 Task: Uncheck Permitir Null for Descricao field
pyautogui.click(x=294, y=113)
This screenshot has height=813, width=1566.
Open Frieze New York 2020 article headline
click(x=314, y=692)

☆ ☆ ☆ ☆

» Problem requirements: Where the line containing "This screenshot has height=813, width=1566." appears, start copying, and go on exactly through the last line of the data.

» Answer for this exercise:
This screenshot has height=813, width=1566.
Open Frieze New York 2020 article headline
click(x=314, y=692)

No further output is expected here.